Beside them fought the Canadian 3rd Division and the tough little men of England's 50th Northumbrians, who had fought in France and Flanders four years before, had covered the evacuation of Dunkirk, had chased the Nazis across North Africa, across Sicily and up Italy.
On the Left. The British and Canadians were on the eastern water flank, which was churned by a brisk wind across the Bay of the Seine. Some small landing craft were swamped or impaled on the water barriers, or bobbed helplessly offshore, targets for German 88s and 1553 which had survived the bombardment.
Bert Brandt, an Acme photographer, later reported: "Boats were burning and a pall of smoke hung over the beach. I saw some bodies of soldiers who had been killed in the first landings floating in the water. . . . There were tremendous rafts floating offshore, jammed with trucks, tanks, ambulances."
As the ramps went down and khaki-clad men plunged shorewards, German fire mowed them down. Others ran over them. The living lay beside the dead and fought with flamethrowers, grenades, bazookas and bangalore torpedoes, which blasted holes in barbed-wire entanglements. From the sea the naval guns did their best to pin down Nazi emplacements. The ancient Texas laid her guns on a 155-mm. battery, blew it up. New waves of men poured ashore like waves of the Channel.

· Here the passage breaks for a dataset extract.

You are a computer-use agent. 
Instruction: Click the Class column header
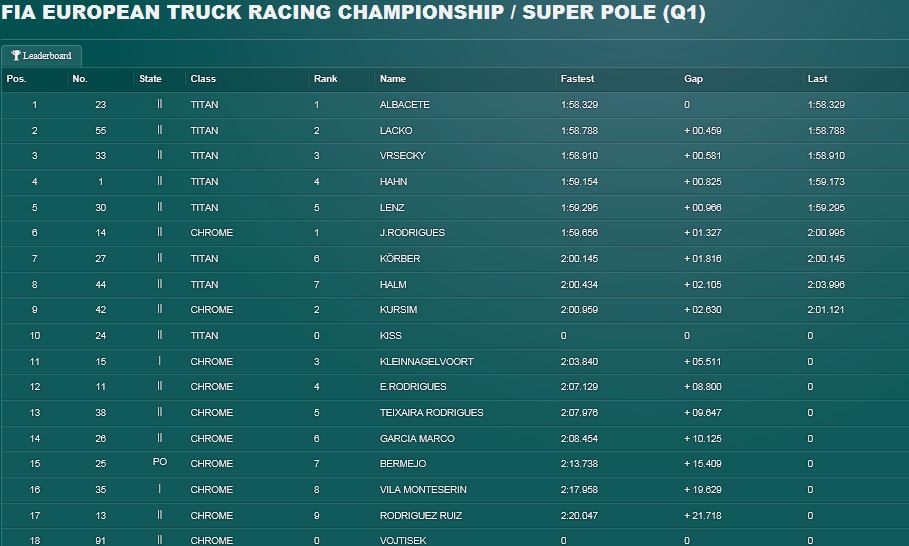203,79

"Get Those Mortars." Mortar fire from the cliffs fell like rain on one beach. Over the radio came a pleading voice to R.A.F. Spitfire pilots wheeling overhead: "For God's sake get those mortars quick. Dig them out, boys, they are right down our necks." The Spitfires dipped down and dug the Nazis out.
Not until late afternoon of D-day were some of the beaches secured. All night, while the naval guns boomed in the roadstead and explosions flashed along the embattled coast, the drenched wounded lay in the sand, some whimpering in delirium. Then the invasion rolled on--beyond the dreadful jetsam on the beaches.

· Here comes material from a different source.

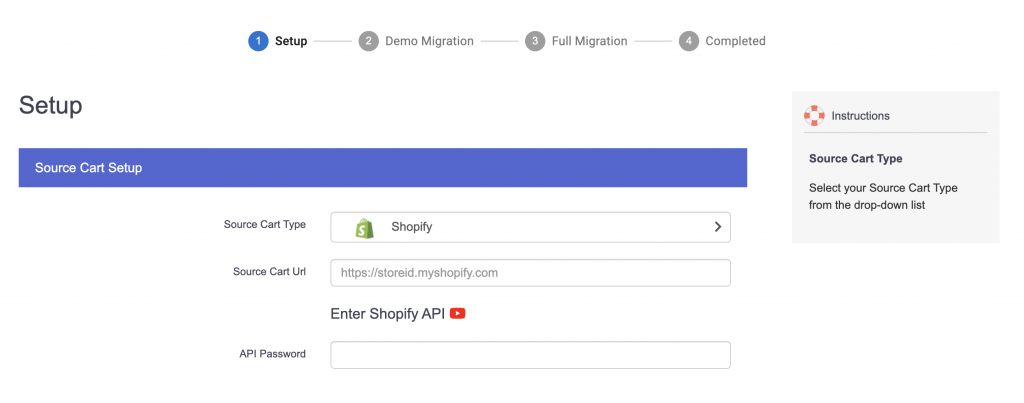Select the Completed step label
The width and height of the screenshot is (1024, 403).
coord(735,41)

The Bridge. On the third day, the wind moderated, and the great fleet of ships from England worked mightily to make up for the delays caused by weather and rough water. Standing on the flanks, the warships guarded the great marine bridge which the Allies had thrown across the Channel.

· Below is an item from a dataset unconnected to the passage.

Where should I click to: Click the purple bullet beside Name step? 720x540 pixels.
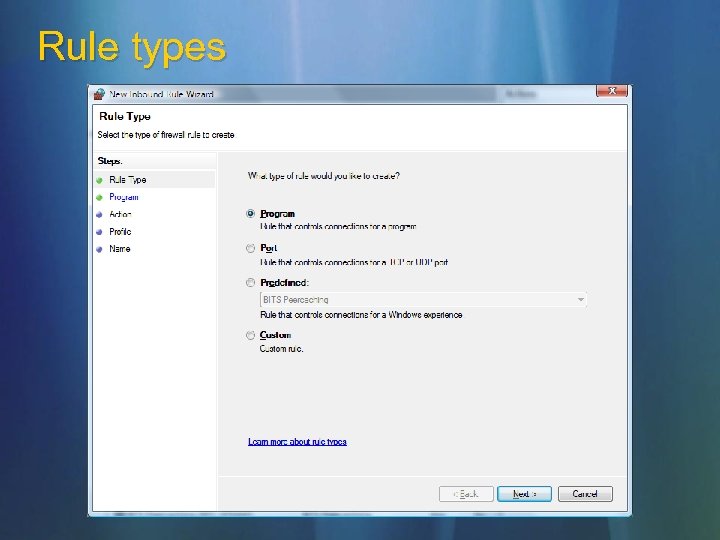99,249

At week's end LSTs were crawling steadily back to English ports. Negro stretcher bearers lifted out the men whose upended feet were dusty with the sands of France. Medical Corpsmen moved among them, looking at their wound tags. Some of the wounded were smoking. *A homesick U.S. soldier said wryly: "Is that really England? I never thought I wanted to see the goddam country again but now it looks like heaven." Some of the men had their eyes closed. Over the faces of some, blankets had been drawn. As the wounded and the dead came back, other soldiers, with flowers stuck in the camouflage netting of their tin hats, marched past them through the streets of the English town. They avoided looking at the returning troops. Now it was their turn.